Once you’ve imported your dependencies from the requirements file, you’ll see the requirements file open and a prompt to either Install requirements or Ignore requirements. Select Install requirements, and the remote repository’s dependencies will be installed in your local virtual environment.
Pulling, committing, and viewing changes between notebook versions
Let’s say that a collaborator has made some changes to our Iris analysis by tidying up the pandas DataFrame and adding a seaborn pairplot. If we want to pull those changes, all we need to do is go to Git | Pull…, and we will then be prompted to select which branch we want to pull our changes to. As we only have a main branch, we’ll leave this unchanged.
You can see the changes between DataSpell before and after pulling. We can clearly see the changes to the Jupyter notebook, with the pairplot now displayed as part of the output. We can also see the additional commit has been added to the Git tab. Finally, we can see that our iris-analysis.ipynb notebook file is now displayed in blue, indicating that the file has been modified.
Let’s say that we want to make our own change by fitting a decision tree to the data. If we want to commit this change, we simply need to go to Git | Commit… and we’ll again get the Commit tab displayed. This time, as our notebook is already being tracked, we can see it under the Changes directory.
Again, we simply need to select Commit and Push… in order to add, commit, and push our changes to the remote repository.
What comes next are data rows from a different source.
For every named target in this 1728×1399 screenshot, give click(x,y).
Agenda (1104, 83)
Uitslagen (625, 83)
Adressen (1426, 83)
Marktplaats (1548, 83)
Finally, a very nice feature of Git in DataSpell is the ability to see the differences between commits to Jupyter files as fully rendered notebooks. In order to do this, go to the Git tab and select any commit, then click on the Show Diff button as shown below.
I have selected the latest commit, therefore Show Diff displays the changes between the latest commit and the one prior. As the notebooks are rendered, you can see differences between commits easily. It’s clear that we’ve changed the code in the first cell by adding an additional import and that we’ve added markdown cells. Additionally, important outputs such as charts and DataFrames are rendered, meaning that you can compare differences between not just the notebook inputs but also the results that were produced.
I hope this post has given you some useful tips and tricks on how DataSpell can make using Git with Jupyter notebooks easier and faster – and maybe now you won’t have to google “how to initialize a git repository” for the hundredth time!